Task description
Carry none of the pictures over; write out the complete data exactly.

Entries provided
────────
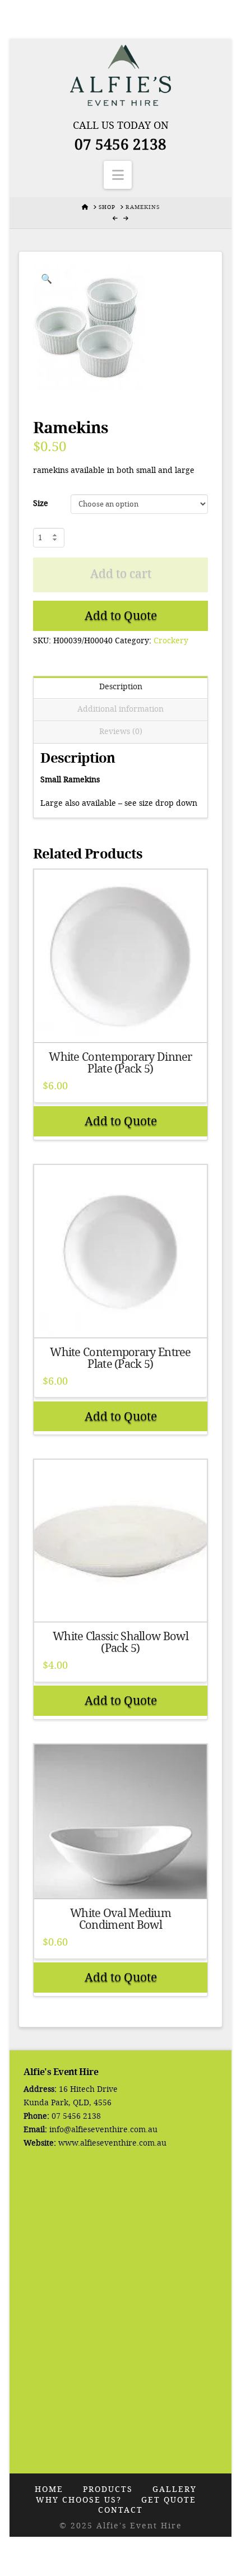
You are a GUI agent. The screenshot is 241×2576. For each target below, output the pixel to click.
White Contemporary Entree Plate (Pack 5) (120, 1358)
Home (49, 2489)
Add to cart (120, 574)
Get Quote (168, 2500)
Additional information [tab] (120, 709)
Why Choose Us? (79, 2500)
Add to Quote (121, 616)
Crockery (171, 641)
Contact (120, 2510)
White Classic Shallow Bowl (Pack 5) (120, 1642)
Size (40, 503)
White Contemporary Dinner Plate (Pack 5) (120, 1062)
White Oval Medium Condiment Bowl (120, 1919)
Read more (120, 1023)
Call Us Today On (121, 125)
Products (108, 2489)
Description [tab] (120, 686)
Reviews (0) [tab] (120, 731)
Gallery (174, 2489)
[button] (118, 175)
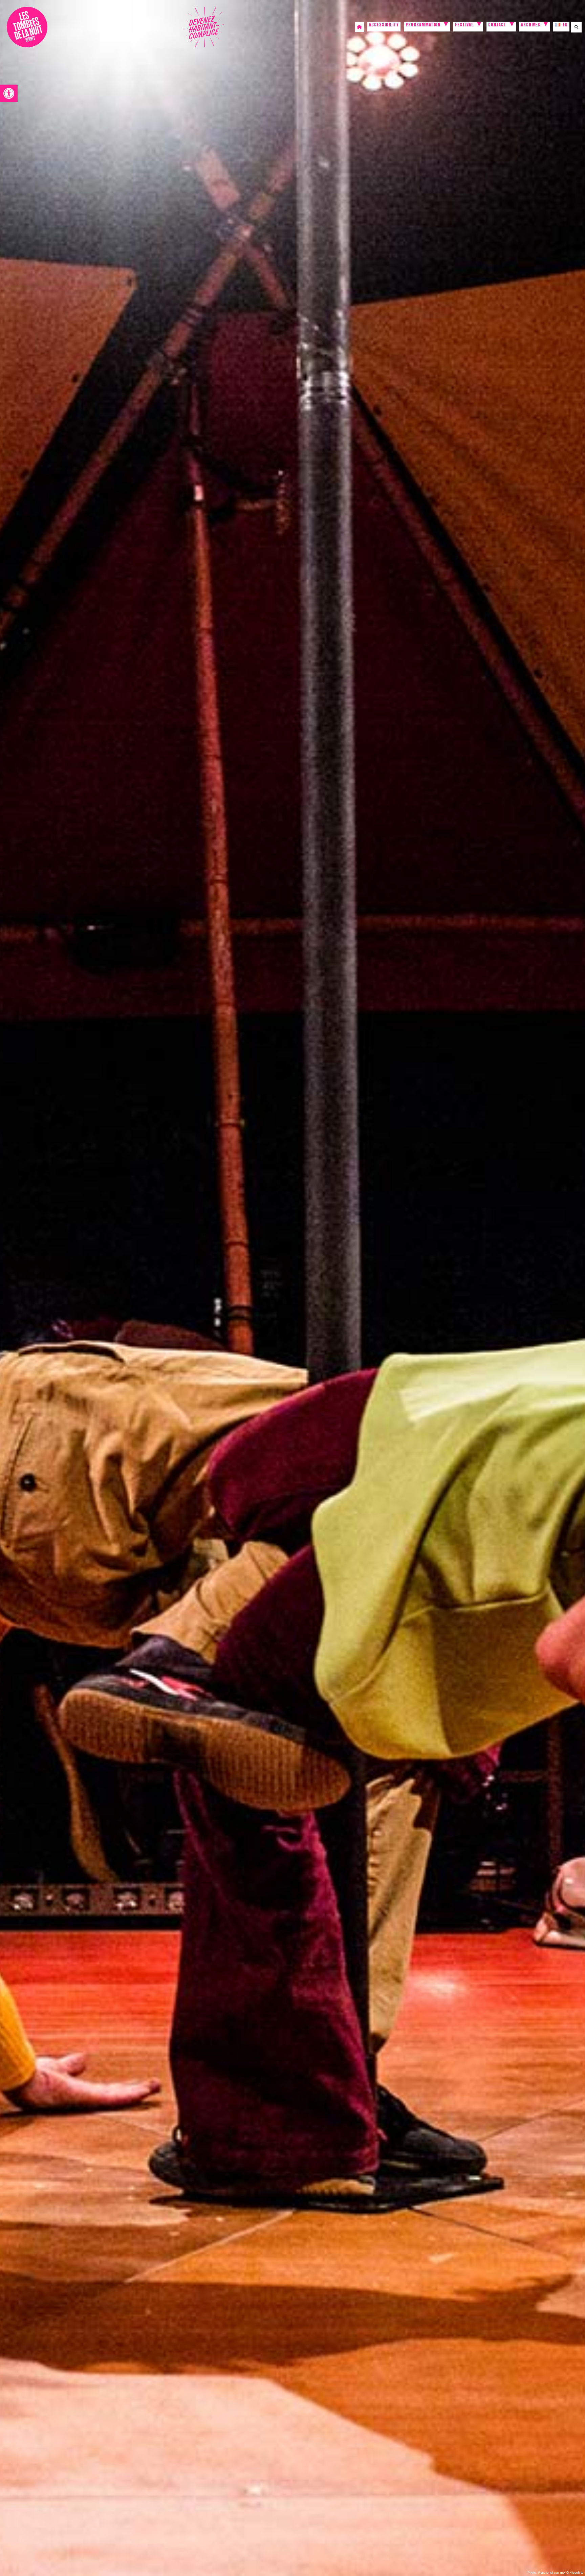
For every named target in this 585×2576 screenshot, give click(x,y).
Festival (464, 25)
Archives (530, 25)
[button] (9, 93)
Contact (497, 25)
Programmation (423, 25)
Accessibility (384, 25)
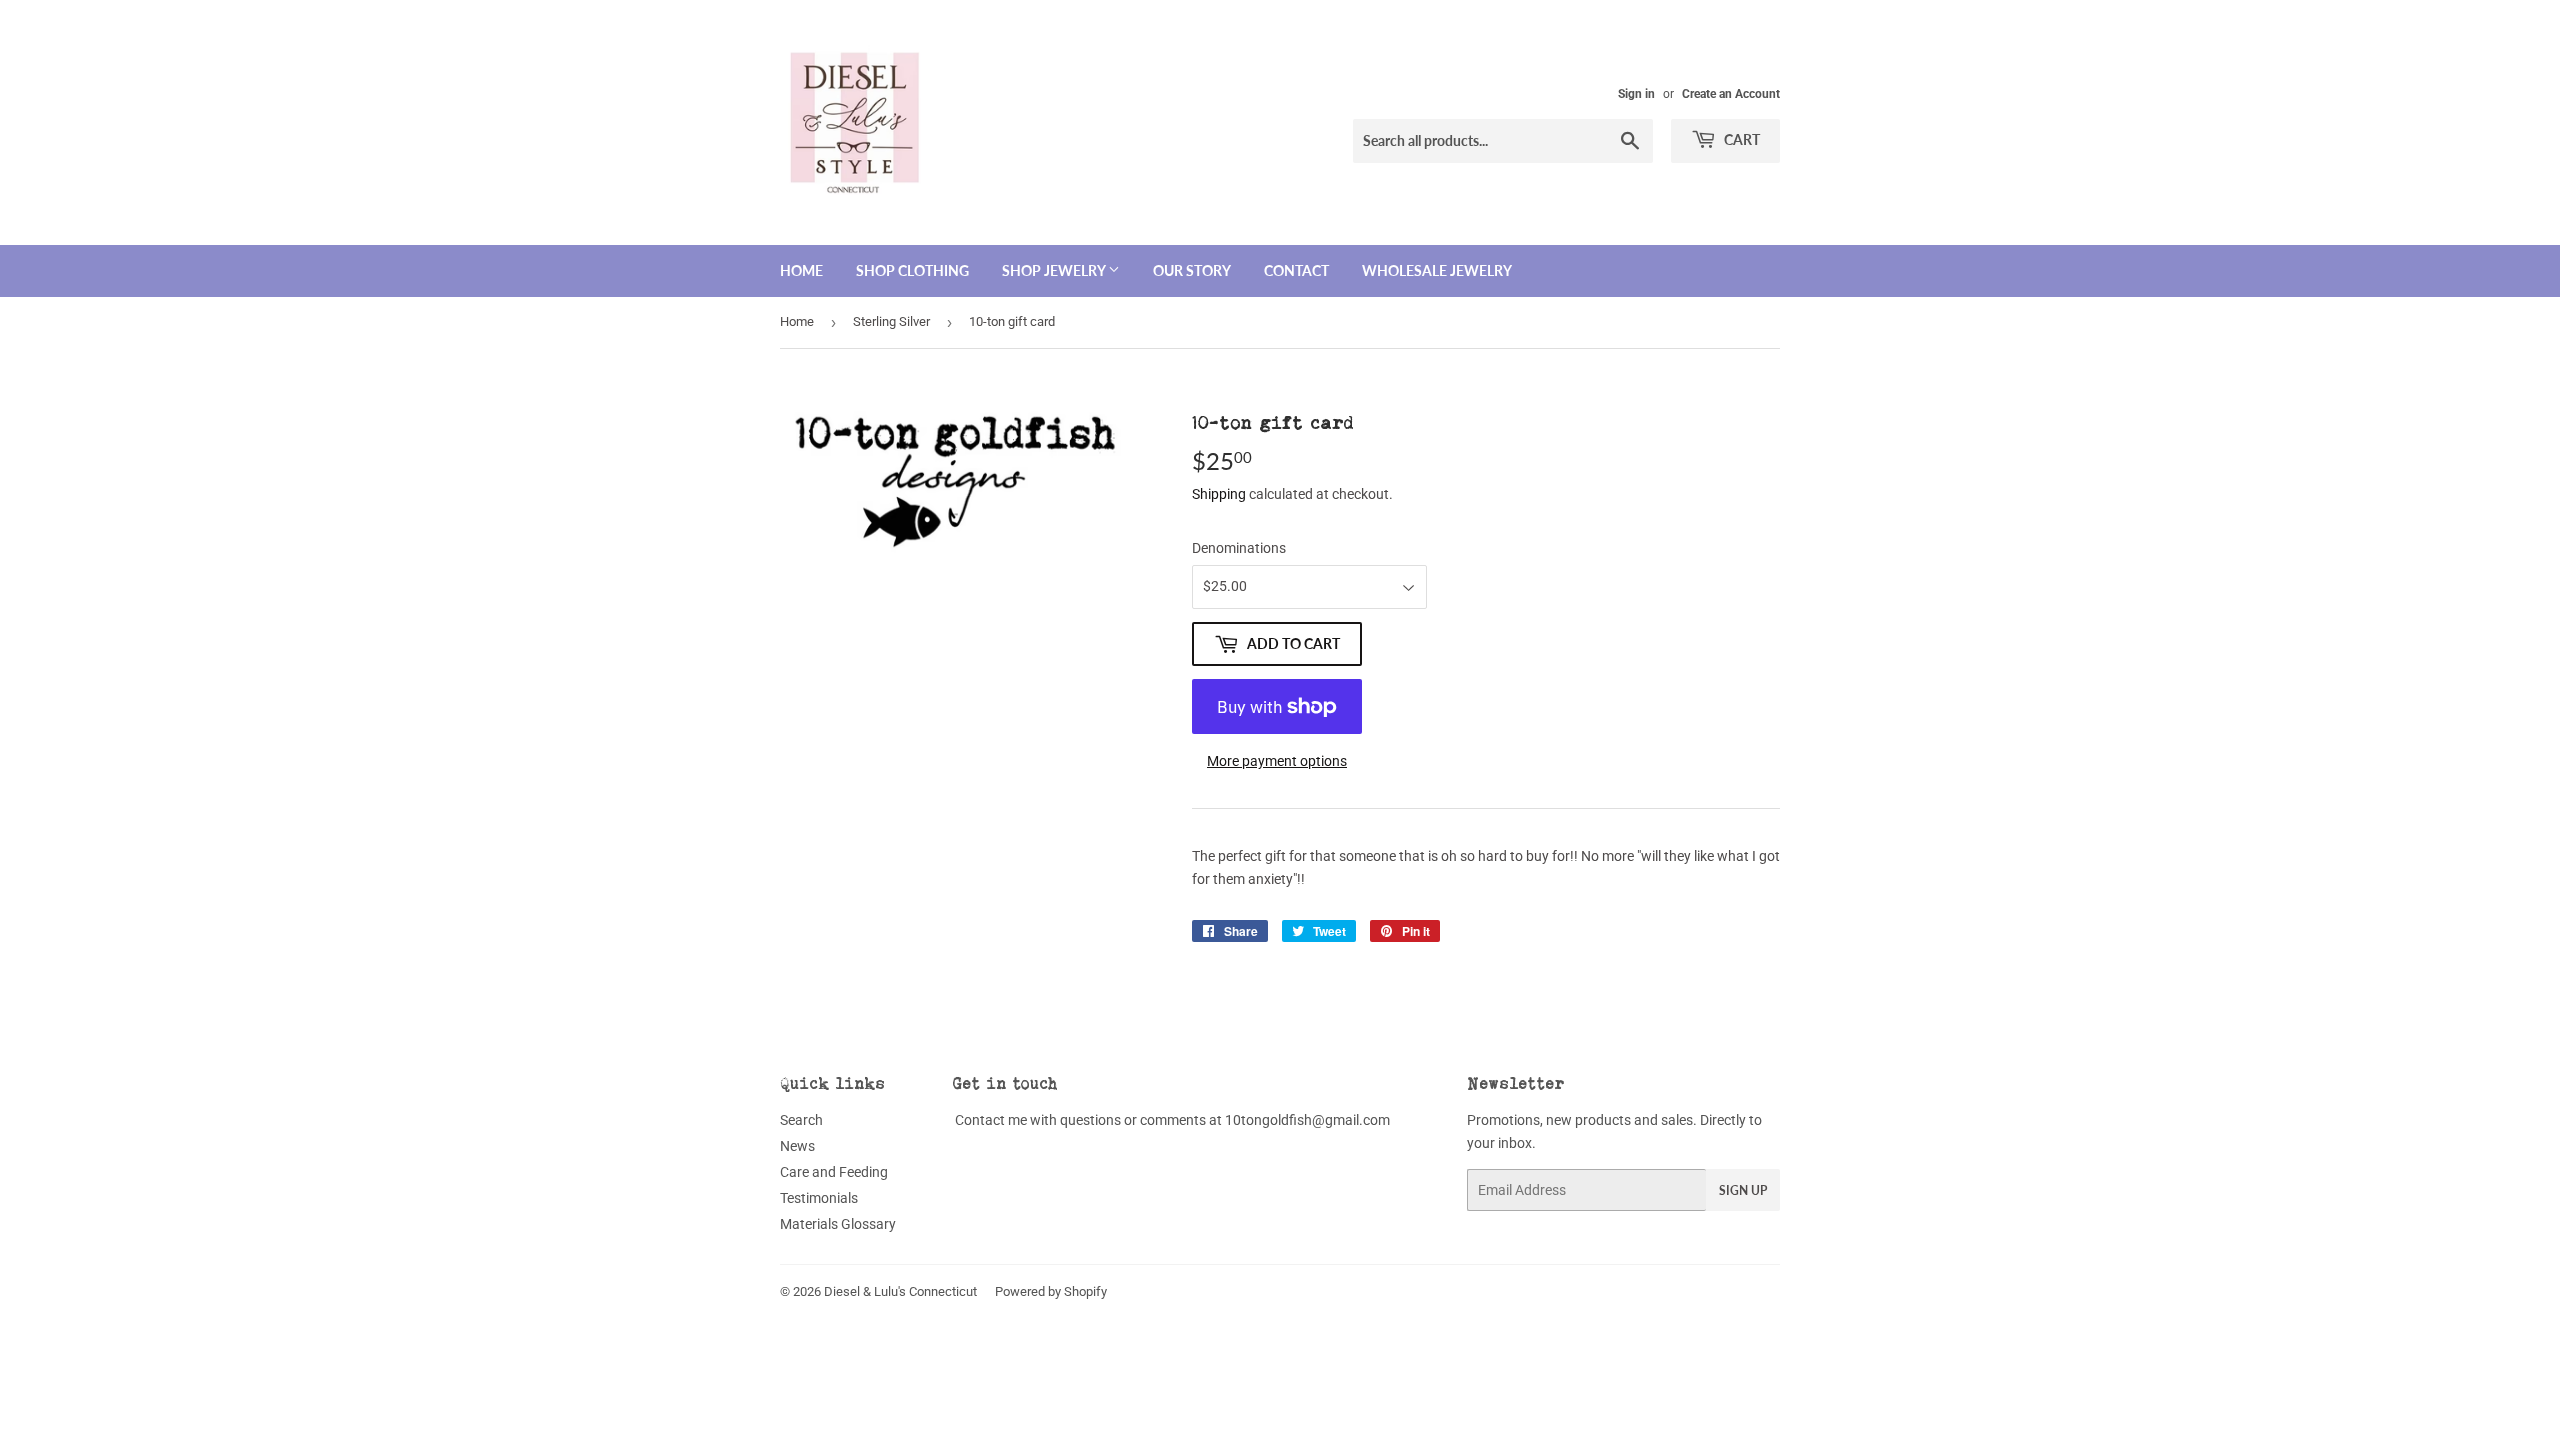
────────
Finished task
You are a GUI agent. The screenshot is 241×2576. For each target below, output the pixel to click.
White Contemporary Entree Plate (Pack 5) (120, 1358)
Home (49, 2489)
Add to cart (120, 574)
Get Quote (168, 2500)
Additional information [tab] (120, 709)
Why Choose Us? (79, 2500)
Add to Quote (121, 616)
Crockery (171, 641)
Contact (120, 2510)
White Classic Shallow Bowl (Pack 5) (120, 1642)
Size (40, 503)
White Contemporary Dinner Plate (Pack 5) (120, 1062)
White Oval Medium Condiment Bowl (120, 1919)
Read more (120, 1023)
Call Us Today On (121, 125)
Products (108, 2489)
Description [tab] (120, 686)
Reviews (0) [tab] (120, 731)
Gallery (174, 2489)
[button] (118, 175)
For every named target in this 585×2576 screenshot, give click(x,y).
Festival (464, 25)
Archives (530, 25)
[button] (9, 93)
Contact (497, 25)
Programmation (423, 25)
Accessibility (384, 25)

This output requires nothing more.